Gratos pela compreensão,
a Administração.

quarta-feira, 16 de maio de 2012

31. Som na caixa

A cabeça justaposta às de outras duas mil pessoas, todos os rostos em alta definição, passíveis de zoom e tratamento digital das cores. Dentro desta caixa os sons reverberam longamente. O calcanhar de um range algumas centenas de vezes e alguém pede que se faça silêncio, o que suscita uma infindável troca de olhares entre o público, cada um interceptando a mirada de cada outro pelo menos uma vez a cada cinco minutos.
       No centro de tudo a pianola.

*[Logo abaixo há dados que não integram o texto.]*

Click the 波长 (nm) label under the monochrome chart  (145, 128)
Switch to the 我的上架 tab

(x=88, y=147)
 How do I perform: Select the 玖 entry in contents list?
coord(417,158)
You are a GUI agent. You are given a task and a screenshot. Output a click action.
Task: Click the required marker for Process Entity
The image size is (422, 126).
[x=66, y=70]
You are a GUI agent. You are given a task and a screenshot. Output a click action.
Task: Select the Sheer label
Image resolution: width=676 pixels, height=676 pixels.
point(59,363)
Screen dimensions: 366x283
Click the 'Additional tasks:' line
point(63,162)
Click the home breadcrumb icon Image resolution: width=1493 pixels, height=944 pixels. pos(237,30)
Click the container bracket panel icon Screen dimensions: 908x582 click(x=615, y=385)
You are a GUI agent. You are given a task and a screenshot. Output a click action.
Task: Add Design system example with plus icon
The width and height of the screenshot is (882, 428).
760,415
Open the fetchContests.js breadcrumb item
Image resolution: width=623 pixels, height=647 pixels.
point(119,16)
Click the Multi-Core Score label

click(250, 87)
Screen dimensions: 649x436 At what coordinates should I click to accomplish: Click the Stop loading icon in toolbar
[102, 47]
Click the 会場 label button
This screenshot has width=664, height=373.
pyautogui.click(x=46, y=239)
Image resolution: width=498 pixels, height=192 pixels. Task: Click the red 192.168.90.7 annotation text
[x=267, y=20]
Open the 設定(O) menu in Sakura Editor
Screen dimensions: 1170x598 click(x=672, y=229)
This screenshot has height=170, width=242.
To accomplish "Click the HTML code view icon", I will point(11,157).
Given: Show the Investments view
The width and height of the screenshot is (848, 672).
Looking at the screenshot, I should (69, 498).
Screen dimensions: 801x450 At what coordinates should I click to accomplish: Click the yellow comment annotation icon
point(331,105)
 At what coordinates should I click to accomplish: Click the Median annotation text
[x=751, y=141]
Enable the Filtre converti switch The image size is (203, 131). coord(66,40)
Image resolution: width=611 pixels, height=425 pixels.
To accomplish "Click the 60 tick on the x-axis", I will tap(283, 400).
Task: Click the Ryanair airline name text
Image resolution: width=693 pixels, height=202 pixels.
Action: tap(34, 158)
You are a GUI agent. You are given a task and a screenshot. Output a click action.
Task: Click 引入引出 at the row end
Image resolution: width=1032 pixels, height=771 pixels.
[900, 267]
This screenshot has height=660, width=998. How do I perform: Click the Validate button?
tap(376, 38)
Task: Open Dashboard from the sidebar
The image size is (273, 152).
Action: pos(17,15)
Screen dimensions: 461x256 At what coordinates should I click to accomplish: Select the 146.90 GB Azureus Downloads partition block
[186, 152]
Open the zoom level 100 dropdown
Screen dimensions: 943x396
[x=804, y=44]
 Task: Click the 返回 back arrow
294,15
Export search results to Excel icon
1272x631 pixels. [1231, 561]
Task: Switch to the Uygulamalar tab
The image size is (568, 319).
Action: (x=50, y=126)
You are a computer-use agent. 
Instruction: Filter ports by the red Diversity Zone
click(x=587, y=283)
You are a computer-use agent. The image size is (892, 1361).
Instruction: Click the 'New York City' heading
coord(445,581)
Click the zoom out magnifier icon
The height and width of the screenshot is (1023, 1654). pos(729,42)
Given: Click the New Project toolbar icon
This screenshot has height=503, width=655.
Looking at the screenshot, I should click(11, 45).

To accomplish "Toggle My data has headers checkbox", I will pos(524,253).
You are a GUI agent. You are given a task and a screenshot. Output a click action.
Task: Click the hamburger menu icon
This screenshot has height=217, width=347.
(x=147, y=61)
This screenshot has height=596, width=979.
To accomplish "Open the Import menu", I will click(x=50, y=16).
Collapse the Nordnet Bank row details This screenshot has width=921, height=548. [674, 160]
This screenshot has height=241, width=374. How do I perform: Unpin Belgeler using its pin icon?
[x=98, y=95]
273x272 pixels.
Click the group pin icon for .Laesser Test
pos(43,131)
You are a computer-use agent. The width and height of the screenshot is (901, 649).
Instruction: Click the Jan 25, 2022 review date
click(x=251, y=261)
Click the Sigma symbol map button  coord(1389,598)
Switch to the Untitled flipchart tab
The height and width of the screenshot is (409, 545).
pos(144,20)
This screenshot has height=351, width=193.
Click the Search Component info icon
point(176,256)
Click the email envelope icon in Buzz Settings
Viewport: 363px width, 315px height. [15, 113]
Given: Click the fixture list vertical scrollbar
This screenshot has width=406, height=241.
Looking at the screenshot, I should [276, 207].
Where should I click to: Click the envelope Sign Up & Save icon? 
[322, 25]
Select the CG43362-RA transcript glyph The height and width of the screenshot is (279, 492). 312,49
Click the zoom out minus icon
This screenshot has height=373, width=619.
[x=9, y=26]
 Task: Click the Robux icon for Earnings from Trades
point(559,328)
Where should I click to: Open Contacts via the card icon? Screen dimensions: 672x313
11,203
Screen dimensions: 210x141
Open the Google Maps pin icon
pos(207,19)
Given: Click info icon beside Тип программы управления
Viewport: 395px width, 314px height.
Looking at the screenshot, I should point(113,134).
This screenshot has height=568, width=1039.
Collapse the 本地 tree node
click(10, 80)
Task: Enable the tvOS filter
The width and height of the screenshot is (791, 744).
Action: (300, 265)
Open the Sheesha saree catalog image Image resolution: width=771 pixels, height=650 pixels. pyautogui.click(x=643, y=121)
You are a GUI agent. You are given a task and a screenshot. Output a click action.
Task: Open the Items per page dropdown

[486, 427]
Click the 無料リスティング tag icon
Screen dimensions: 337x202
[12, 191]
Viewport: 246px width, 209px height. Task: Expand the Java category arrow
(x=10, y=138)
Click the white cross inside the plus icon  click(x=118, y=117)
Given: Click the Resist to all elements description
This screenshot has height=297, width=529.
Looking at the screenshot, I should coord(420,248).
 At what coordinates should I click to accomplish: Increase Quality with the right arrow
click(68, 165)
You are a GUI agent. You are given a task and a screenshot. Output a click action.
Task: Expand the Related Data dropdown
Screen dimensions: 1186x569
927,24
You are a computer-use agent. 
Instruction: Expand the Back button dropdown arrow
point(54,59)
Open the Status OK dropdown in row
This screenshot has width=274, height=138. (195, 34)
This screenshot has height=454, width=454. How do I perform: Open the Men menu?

Um homem grisalho sentado à frente dela, imóvel, não mais quando tira do bolso um celular. Faz uma ligação para o homem posicionado na outra extremidade do palco, cujo telefone toca em vão. Ele só faz menção de atender quando o último toque termina de ecoar. Então afeta agastamento, o que dá a entender por meio de um ligeiro franzir do cenho, e com um gesto abrupto atira o aparelho ao público. O toque vai sendo absorvido pelas duas mil cabeças ao longo da próxima meia hora. Entretanto ninguém se move.
       Desnecessário mencionar os ruídos aparentemente aleatórios gerados pelos corpos. Ranger do calcanhar apenas um exemplo. Ninguém diz nada. Nem sequer se sabe se as vozes sairiam (pedidos de silêncio meros sopros africados). Tentar qualquer gesto no sentido de descobrir seria atentar à integridade do espetáculo. A própria reprimenda ao ranger dos calcanhares acaba gerando confusão. Mais reprimendas, e logo mais rangeres. Os pescoços estão tensos. Os ombros estalam. Alguém emite um bocejo surdo. O círculo vicioso só é interrompido por instantes difíceis de detectar, e mesmo estes relativos. Pois do exterior da caixa os alcançam as sombras de palavras, às vezes frases inteiras. Versam sobre comida, mormente. Mais raro o tema da doença.
       A caixa é um apartamento ou um auditório situado dentro de outra caixa maior. Os estímulos visuais proporcionados pelo espetáculo não ficam atrás dos sonoros nem em intensidade, nem em qualidade. Há muita coisa para ver lá dentro. Os olhos, por exemplo. O entreolhar coletivo supramencionado e outros olhares, carregando outros significados. Cada olhar flagrado é intimamente computado e colocado à parte, em sua respectiva caixa, para análise posterior. Além dos olhos e olhares, é possível distinguir, ao fundo do palco, um padrão semovente projetado por alguém lá de cima. Deste padrão pouca coisa se depreende. Uma delas é o espaço, o espaço não ocupado pelas imagens projetadas, que se descortina enorme aos olhos de quem quer que o abarque imediatamente depois de desviar os olhos para a pianola.
       A pianola é bem vistosa,
       Os músicos passam a produzir ruídos que fazem desacelerar o tempo. Comprimem em minutos o que a mera contemplação da pianola faria parecer dias. Intuir daí a supremacia hierárquica do ouvir em relação ao olhar um caminho silogístico perigoso. Pressupõe que tempo bom é tempo gasto. O perigo é imediatamente suplantado pela compreensão de que tentar pensar (continuar pensando) nisso seria prejudicial à apreciação da peça.